* begin Data section *

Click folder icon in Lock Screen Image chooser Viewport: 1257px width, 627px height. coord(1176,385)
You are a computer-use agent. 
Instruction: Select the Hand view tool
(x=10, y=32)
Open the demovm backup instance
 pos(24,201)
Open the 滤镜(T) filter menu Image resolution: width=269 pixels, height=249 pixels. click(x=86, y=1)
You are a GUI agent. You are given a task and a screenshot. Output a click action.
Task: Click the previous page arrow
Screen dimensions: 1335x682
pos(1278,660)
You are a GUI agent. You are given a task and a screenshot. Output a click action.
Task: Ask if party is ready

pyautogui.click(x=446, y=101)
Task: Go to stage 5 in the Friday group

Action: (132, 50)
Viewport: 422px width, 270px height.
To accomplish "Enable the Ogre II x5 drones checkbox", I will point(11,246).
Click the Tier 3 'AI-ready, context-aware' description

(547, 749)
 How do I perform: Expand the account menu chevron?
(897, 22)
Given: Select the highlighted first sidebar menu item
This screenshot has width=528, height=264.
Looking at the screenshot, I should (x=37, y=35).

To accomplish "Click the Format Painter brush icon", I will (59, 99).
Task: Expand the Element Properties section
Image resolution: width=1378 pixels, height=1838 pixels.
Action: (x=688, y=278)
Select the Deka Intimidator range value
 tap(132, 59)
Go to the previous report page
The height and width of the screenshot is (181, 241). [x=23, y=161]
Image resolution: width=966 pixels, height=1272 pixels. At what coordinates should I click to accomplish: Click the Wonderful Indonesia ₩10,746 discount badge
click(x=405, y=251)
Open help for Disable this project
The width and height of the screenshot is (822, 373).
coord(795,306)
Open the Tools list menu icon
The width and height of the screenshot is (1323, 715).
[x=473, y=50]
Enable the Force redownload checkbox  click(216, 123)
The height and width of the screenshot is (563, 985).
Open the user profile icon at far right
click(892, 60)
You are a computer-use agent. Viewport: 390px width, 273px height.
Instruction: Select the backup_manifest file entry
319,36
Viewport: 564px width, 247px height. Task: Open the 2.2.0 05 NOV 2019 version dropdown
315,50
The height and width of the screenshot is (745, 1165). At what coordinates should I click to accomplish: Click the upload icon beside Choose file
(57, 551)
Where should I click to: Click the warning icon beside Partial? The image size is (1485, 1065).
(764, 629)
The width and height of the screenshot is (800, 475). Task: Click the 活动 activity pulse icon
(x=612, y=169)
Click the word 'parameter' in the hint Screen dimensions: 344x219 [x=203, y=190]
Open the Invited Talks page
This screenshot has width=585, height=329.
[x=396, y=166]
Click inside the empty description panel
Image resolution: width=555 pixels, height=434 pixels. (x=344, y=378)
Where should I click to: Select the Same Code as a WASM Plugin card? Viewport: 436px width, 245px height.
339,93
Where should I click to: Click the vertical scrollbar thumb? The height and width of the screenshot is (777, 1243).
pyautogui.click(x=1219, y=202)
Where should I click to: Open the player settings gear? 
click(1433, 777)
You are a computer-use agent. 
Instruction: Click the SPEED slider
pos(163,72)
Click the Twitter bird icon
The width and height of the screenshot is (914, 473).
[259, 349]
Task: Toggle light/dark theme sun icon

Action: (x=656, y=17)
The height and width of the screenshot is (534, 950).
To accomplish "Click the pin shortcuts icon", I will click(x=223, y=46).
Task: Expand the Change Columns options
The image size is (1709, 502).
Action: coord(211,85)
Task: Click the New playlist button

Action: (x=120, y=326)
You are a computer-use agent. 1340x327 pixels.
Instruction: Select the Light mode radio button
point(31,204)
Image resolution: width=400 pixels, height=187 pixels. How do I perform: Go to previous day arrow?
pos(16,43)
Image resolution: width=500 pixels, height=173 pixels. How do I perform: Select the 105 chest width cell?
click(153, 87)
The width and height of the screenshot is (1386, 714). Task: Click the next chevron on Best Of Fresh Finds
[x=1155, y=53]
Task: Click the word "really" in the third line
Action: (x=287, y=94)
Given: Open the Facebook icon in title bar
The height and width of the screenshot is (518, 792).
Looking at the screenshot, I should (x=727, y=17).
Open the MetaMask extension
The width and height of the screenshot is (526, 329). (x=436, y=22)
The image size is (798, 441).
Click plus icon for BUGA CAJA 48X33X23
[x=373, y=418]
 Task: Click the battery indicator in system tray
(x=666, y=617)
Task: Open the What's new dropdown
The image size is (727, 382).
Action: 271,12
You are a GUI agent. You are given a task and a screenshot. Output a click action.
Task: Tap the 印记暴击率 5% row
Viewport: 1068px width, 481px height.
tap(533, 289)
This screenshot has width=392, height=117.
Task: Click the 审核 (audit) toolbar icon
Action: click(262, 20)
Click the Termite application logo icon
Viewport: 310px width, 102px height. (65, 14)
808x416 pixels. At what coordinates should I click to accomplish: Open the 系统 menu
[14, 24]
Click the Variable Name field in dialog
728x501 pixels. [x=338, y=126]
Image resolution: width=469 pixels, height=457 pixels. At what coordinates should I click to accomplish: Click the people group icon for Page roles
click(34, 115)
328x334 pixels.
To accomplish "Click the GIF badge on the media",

* end Data section *

▶ **Given exercise**
Rewrite the data from its start through the line containing "Action: (132, 50)", both ends included, leaving the requests unchanged. Multiply every coordinate in the answers by 1.65 and round each result to a whole number, rounding halves up.

▶ **Response**
Click folder icon in Lock Screen Image chooser Viewport: 1257px width, 627px height. coord(1940,635)
You are a computer-use agent. 
Instruction: Select the Hand view tool
(x=17, y=53)
Open the demovm backup instance
 pos(40,332)
Open the 滤镜(T) filter menu Image resolution: width=269 pixels, height=249 pixels. click(x=142, y=2)
You are a GUI agent. You are given a task and a screenshot. Output a click action.
Task: Click the previous page arrow
Screen dimensions: 1335x682
pos(2109,1089)
You are a GUI agent. You are given a task and a screenshot. Output a click action.
Task: Ask if party is ready

pyautogui.click(x=736, y=167)
Task: Go to stage 5 in the Friday group

Action: (218, 83)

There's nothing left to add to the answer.